Moore Robert P, Wester Tracy, Sunder Rani, Schrock Charles, Park Tae S
Division of Pediatric Anesthesiology, Department of Anesthesiology, Washington University in St. Louis School of Medicine, St. Louis, MO 63110, USA.
Paediatr Anaesth. 2013 Aug;23(8):720-5. doi: 10.1111/pan.12187. Epub 2013 May 18.
Selective Dorsal Rhizotomy (SDR) is the only surgical intervention with class I evidence supporting permanent reduction in spasticity for children with cerebral palsy (Paediatr Anaesth, 12, 2002, 296; Neurosurg Focus, 21, 2006, e2). Postoperatively, adequate analgesia can be difficult to achieve (J Neurosurg, 105, 2006, 8; Childs Nerv Syst, 17, 2001, 556; Pediatr Neurosurg, 43, 2007, 107; Anesth Analg, 79, 1994, 340; Reg Anesth Pain Med, 24, 1999, 438; Pediatr Anesth, 19, 2009, 1213). This study examines a novel regimen utilizing the combination of epidurally infused ropivacaine - hydromorphone and scheduled ketorolac. This regimen was compared to a protocol utilizing systemic fentanyl and diazepam.
Following IRB approval, 31 patients receiving epidural analgesia were compared with 41 patients who received systemic analgesia. All surgeries were performed by one surgeon with standardized anesthetic and nursing care. Studied outcomes included: pain scores; episodes of severe pain; nausea, itching; oxygen desaturation; and ICU admission. Data were analyzed using Mann-Whitney U-test, CHI square, and Fisher exact test where indicated with P < 0.05 considered significant.
Studied groups had similar demographics, biometrics and disease burdens. Patients in the epidural group had statistically and clinically significant reductions in peak recorded pain scores for each 4-h period in the first 24 postoperative hours. Severe pain (score >5) was markedly reduced in the epidural group with 9% of epidural patients vs. 68% of systemic patients experiencing at least one episode. Fewer epidural patients experienced oxygen desaturation during the first two postoperative days (6.5% vs. 41%, 6.5% vs. 39%).

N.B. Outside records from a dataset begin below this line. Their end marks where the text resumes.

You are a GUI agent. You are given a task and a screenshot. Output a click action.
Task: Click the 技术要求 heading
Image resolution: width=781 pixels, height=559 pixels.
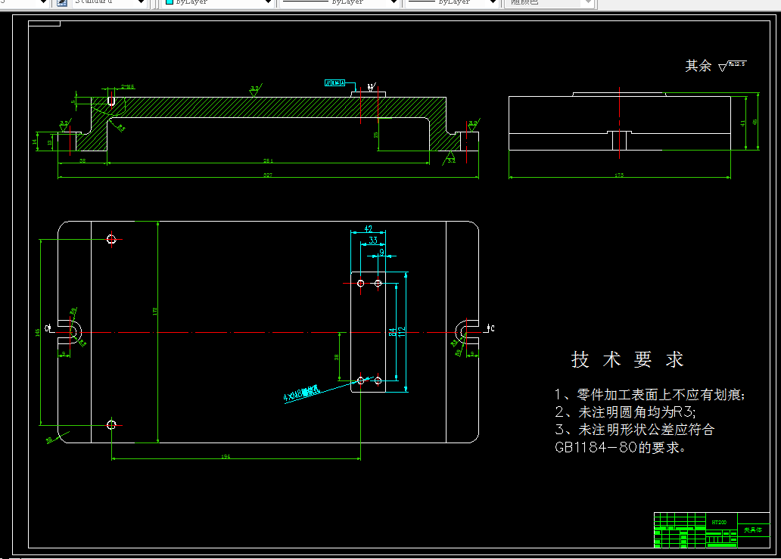[x=627, y=360]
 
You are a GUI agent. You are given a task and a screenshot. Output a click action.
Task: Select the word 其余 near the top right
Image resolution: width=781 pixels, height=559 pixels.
[x=698, y=67]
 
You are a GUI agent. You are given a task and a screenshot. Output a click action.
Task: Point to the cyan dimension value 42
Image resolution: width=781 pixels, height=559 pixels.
[x=369, y=228]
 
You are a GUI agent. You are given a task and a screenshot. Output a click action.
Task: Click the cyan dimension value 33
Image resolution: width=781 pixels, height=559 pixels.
[x=373, y=241]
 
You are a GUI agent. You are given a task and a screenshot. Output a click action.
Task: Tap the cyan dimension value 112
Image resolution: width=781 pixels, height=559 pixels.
[x=402, y=331]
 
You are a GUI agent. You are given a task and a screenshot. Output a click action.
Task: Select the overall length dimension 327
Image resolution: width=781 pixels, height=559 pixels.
[x=267, y=175]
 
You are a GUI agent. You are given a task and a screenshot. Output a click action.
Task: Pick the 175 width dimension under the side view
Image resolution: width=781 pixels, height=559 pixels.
[x=619, y=175]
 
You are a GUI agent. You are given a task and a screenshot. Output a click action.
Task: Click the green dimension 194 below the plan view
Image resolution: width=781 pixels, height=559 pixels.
[x=226, y=456]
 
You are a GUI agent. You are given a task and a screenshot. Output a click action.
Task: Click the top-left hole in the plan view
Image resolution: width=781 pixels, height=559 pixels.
[x=112, y=239]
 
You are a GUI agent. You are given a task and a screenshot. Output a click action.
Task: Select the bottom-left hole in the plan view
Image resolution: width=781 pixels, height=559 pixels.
[x=112, y=424]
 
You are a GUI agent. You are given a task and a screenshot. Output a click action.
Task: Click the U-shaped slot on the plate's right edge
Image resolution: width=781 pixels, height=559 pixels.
[x=463, y=330]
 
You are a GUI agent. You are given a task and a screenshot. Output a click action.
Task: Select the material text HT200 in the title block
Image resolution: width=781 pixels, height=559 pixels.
[x=719, y=522]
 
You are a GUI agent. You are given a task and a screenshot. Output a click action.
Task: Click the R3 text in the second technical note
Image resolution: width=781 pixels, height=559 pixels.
[x=683, y=412]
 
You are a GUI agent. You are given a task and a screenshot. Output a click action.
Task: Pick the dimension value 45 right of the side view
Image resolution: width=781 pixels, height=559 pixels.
[x=755, y=123]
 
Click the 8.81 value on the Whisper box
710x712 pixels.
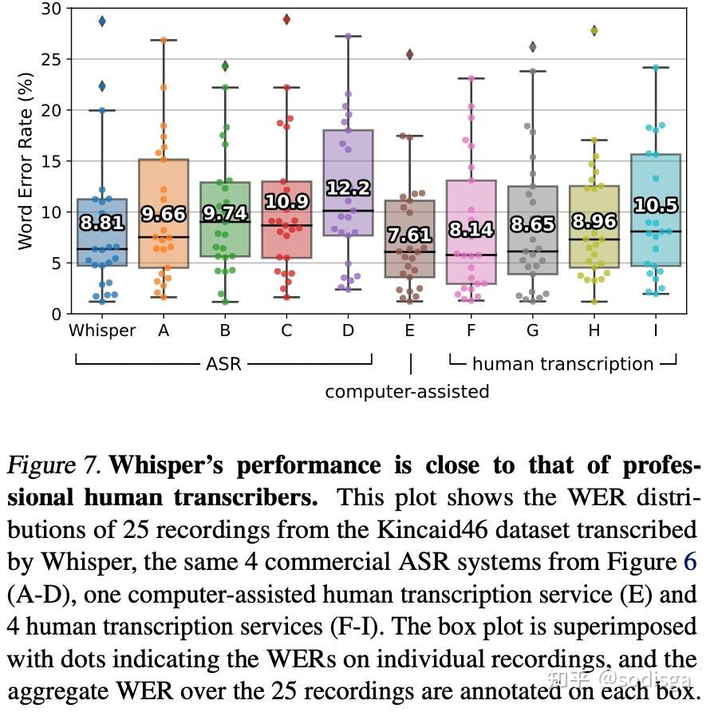coord(102,223)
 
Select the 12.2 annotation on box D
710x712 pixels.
coord(348,188)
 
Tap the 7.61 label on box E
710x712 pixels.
coord(409,235)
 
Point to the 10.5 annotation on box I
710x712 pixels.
coord(655,205)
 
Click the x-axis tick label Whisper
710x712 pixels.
coord(102,330)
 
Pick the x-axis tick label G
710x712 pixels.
coord(532,330)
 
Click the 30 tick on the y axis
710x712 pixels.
coord(51,9)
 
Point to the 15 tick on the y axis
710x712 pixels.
coord(51,161)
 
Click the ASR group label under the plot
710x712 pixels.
coord(223,365)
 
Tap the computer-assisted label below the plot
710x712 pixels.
coord(407,392)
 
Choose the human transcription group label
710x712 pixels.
coord(562,365)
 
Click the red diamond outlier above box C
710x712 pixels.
coord(286,19)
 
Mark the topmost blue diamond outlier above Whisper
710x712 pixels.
coord(102,22)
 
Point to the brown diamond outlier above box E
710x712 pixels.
coord(409,55)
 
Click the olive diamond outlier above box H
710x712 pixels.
coord(594,30)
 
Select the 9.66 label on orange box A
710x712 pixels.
coord(164,214)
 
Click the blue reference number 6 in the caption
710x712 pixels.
coord(690,563)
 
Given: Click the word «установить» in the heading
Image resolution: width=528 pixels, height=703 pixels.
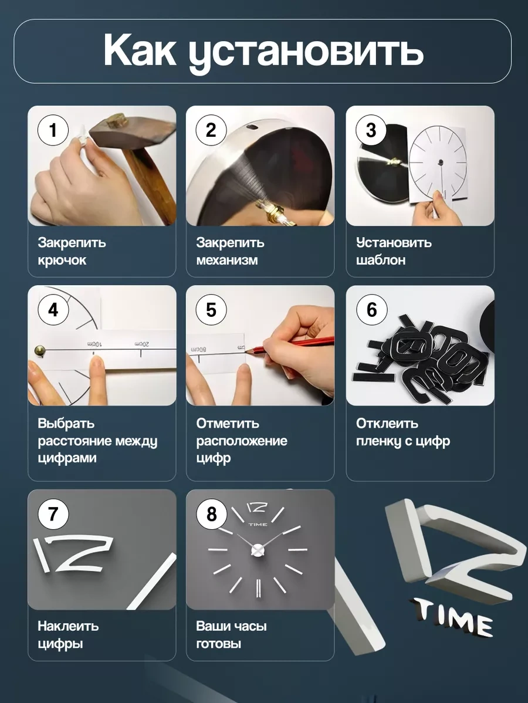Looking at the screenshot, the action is click(x=306, y=53).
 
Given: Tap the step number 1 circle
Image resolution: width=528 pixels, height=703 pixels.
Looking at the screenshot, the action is click(x=53, y=130).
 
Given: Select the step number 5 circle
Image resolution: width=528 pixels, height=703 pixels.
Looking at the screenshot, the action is click(x=211, y=310).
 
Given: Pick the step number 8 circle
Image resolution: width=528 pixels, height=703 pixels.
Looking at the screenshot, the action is click(x=211, y=514).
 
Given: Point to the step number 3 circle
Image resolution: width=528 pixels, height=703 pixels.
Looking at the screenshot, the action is click(x=371, y=130).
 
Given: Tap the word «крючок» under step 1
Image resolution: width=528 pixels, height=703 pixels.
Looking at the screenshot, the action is click(x=62, y=261).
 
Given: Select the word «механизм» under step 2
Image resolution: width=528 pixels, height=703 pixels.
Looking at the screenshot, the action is click(x=227, y=260).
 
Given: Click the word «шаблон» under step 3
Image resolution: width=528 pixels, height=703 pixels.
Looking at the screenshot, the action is click(x=381, y=260).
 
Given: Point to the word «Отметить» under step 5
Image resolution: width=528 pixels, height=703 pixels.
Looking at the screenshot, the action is click(x=228, y=423).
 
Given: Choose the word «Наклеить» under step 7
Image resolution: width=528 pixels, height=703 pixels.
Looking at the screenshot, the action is click(x=68, y=626).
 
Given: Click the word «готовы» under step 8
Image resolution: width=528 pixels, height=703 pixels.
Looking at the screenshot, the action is click(x=219, y=644).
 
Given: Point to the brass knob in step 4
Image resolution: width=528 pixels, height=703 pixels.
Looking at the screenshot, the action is click(x=39, y=350).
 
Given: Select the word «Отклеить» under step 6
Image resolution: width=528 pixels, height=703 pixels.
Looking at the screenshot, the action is click(x=387, y=423).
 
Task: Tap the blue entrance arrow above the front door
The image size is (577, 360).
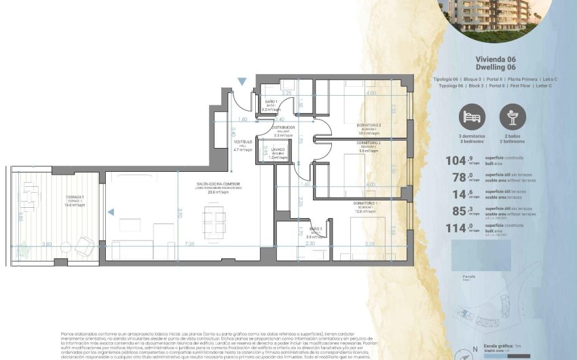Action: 242,82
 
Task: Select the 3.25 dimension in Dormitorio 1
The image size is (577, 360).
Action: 369,243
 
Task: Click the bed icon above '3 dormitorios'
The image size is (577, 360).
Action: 472,118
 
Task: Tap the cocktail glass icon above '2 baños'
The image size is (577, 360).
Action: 513,118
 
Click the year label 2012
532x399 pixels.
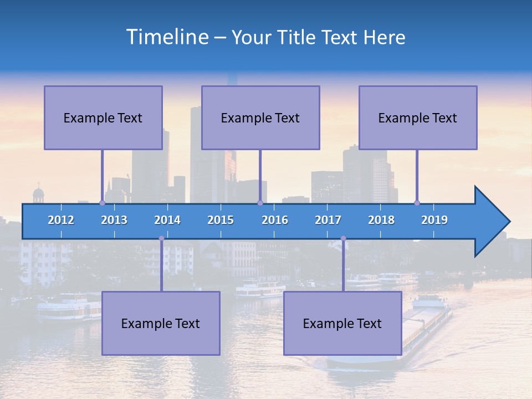61,220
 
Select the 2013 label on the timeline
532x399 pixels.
114,220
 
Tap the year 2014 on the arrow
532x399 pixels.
167,220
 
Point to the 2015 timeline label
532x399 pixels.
221,220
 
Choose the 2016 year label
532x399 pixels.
275,220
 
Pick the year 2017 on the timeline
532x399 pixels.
328,220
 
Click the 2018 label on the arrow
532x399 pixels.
381,220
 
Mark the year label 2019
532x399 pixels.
434,220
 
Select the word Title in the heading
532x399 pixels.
298,37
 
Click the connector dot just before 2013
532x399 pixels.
102,203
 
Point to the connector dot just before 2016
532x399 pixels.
260,203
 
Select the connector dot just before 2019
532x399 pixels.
417,203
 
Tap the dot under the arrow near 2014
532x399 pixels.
161,238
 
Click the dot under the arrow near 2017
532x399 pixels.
343,238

Epidural analgesia resulted in substantial improvements in pain control and safety. The data supports the superiority of a multimodal analgesia approach centered on epidural analgesia. A similar protocol should be considered following simple laminectomies or procedures associated with lower-extremity muscle spasm.
选择性背根切断术(SDR)是唯一一项有I类证据支持可使脑瘫患儿痉挛永久性减轻的外科干预措施(《儿科麻醉学》,第12卷,2002年,第296页;《神经外科聚焦》,第21卷,2006年,e2)。术后,实现充分镇痛可能具有挑战性(《神经外科杂志》,第105卷,2006年,第8页;《儿童神经系统》,第17卷,2001年,第556页;《儿科神经外科》,第43卷,2007年,第107页;《麻醉与镇痛》,第79卷,1994年,第340页;《区域麻醉与疼痛医学》,第24卷,1999年,第438页;《儿科麻醉学》,第19卷,2009年,第1213页)。本研究考察了一种使用硬膜外注入罗哌卡因 - 氢吗啡酮与定时使用酮咯酸联合的新方案。该方案与使用全身芬太尼和地西泮的方案进行了比较。
经机构审查委员会(IRB)批准,将31例接受硬膜外镇痛的患者与41例接受全身镇痛的患者进行比较。所有手术均由一名外科医生实施,并给予标准化的麻醉和护理。研究结果包括:疼痛评分;重度疼痛发作次数;恶心、瘙痒;氧饱和度下降;以及入住重症监护病房(ICU)情况。数据采用曼 - 惠特尼U检验、卡方检验和费舍尔精确检验进行分析,P < 0.05被视为具有统计学意义。
研究组在人口统计学、生物统计学和疾病负担方面相似。硬膜外组患者在术后24小时内每4小时记录的峰值疼痛评分在统计学和临床上均有显著降低。硬膜外组重度疼痛(评分>5)明显减少,硬膜外组9%的患者与全身组68%的患者至少经历过一次重度疼痛发作。术后前两天,硬膜外组经历氧饱和度下降的患者较少(分别为6.5%对41%,6.5%对39%)。
硬膜外镇痛在疼痛控制和安全性方面有显著改善。数据支持以硬膜外镇痛为中心的多模式镇痛方法的优越性。对于简单的椎板切除术或与下肢肌肉痉挛相关的手术,应考虑采用类似方案。